* WHAT YOU ARE ASKED TO DO *
From the records below, print only the part that opens with the line containing "606x790 pixels. How" and closes with the line containing "Task: Select the Lasso tool"; omit the pictures.

* SUPPLIED RECORDS *
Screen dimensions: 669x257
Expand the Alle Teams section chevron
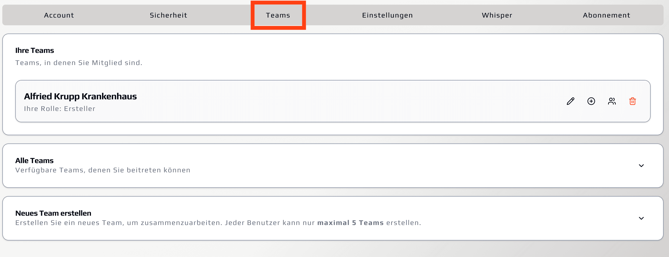click(x=641, y=166)
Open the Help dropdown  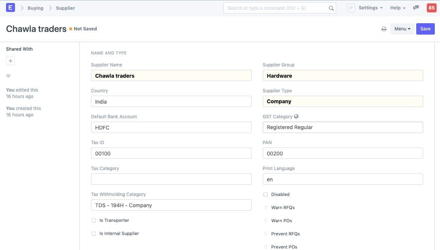pos(397,8)
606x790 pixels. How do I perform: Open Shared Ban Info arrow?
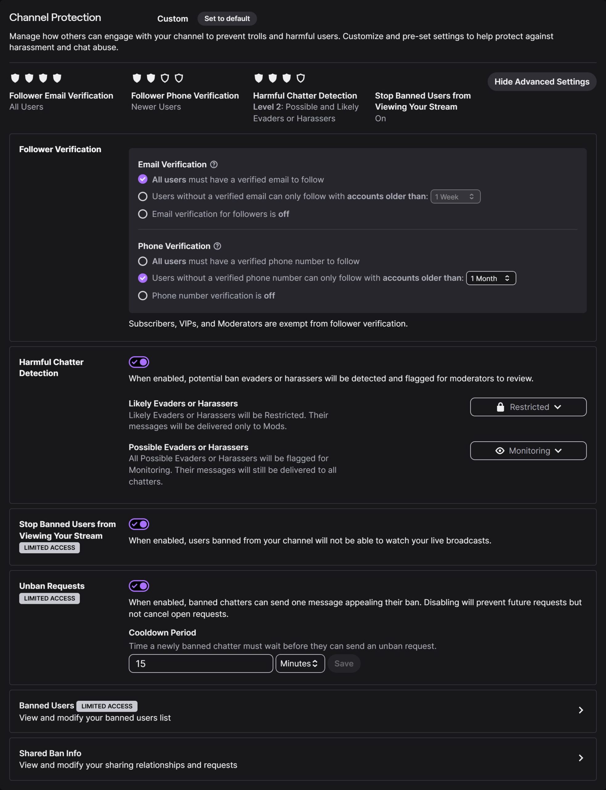pyautogui.click(x=580, y=758)
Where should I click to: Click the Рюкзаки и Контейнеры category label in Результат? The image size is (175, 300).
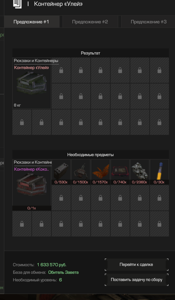[36, 61]
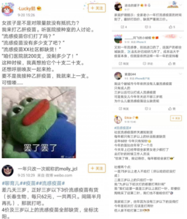Viewport: 187px width, 219px height.
Task: Expand the options chevron on the top-right post
Action: [180, 5]
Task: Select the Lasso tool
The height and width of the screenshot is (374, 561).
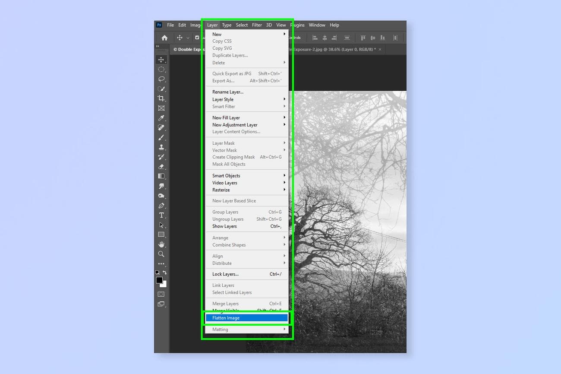Action: click(x=161, y=79)
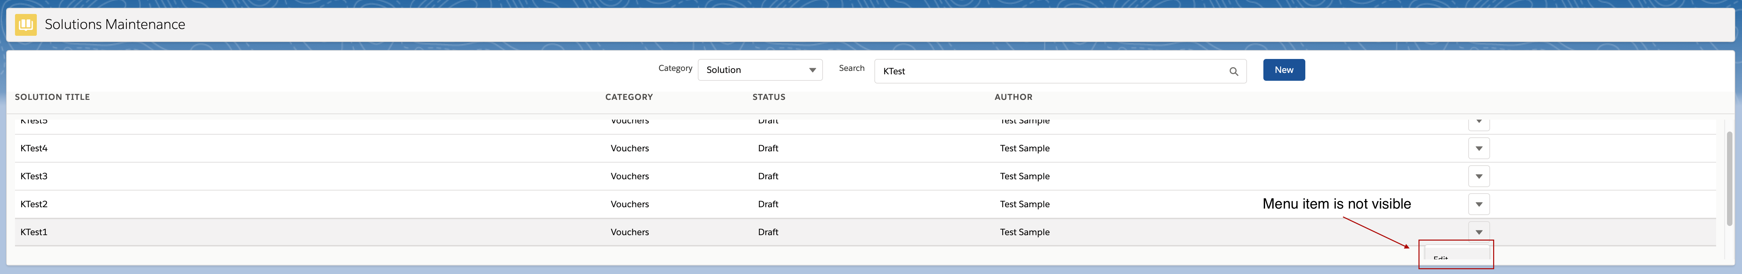Open the KTest3 row action menu

pos(1478,177)
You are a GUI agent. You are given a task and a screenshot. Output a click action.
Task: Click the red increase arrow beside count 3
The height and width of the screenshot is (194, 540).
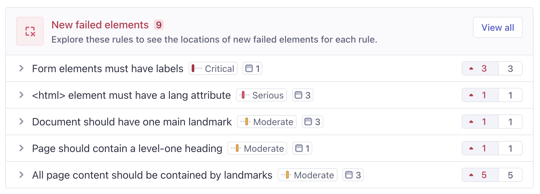pos(471,68)
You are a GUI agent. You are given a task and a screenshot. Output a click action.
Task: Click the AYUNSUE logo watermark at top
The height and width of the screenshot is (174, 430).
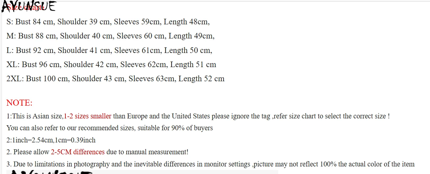(x=30, y=6)
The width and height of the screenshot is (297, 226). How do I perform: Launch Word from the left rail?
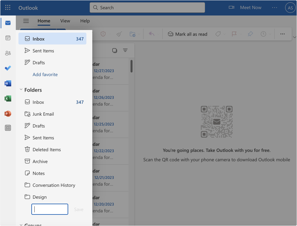[8, 83]
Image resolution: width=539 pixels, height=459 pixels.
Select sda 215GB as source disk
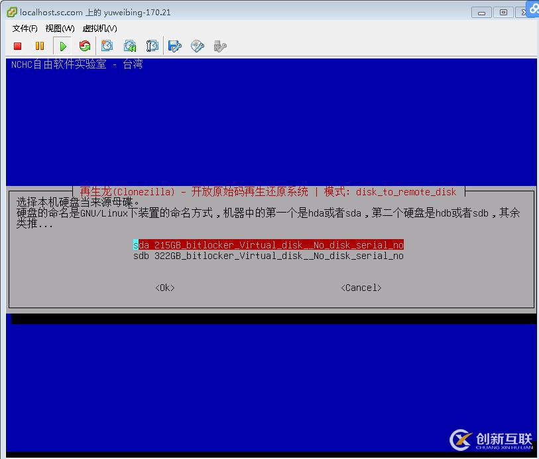click(268, 244)
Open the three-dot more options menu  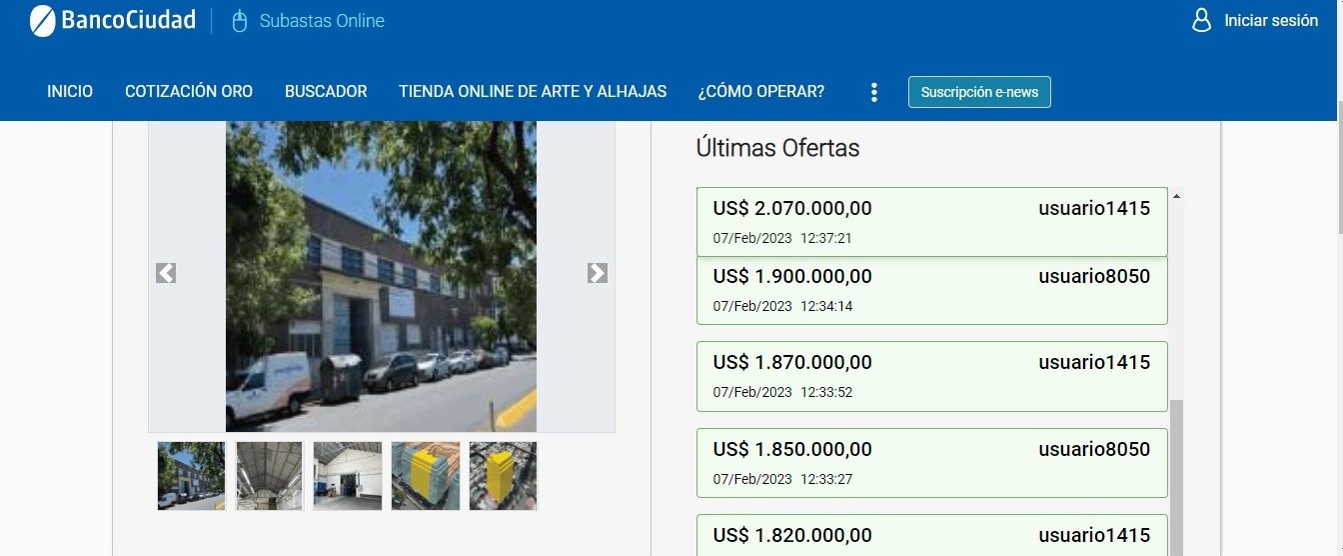click(x=874, y=92)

* YOUR RESPONSE *
606x790 pixels. How do I perform: Open Shared Ban Info arrow?
pyautogui.click(x=580, y=758)
Where should I click to: Click the Рюкзаки и Контейнеры category label in Результат? The image size is (175, 300).
[36, 61]
Viewport: 187px width, 219px height.
Task: Expand the options chevron on the top-right post
Action: [180, 5]
Task: Select the Lasso tool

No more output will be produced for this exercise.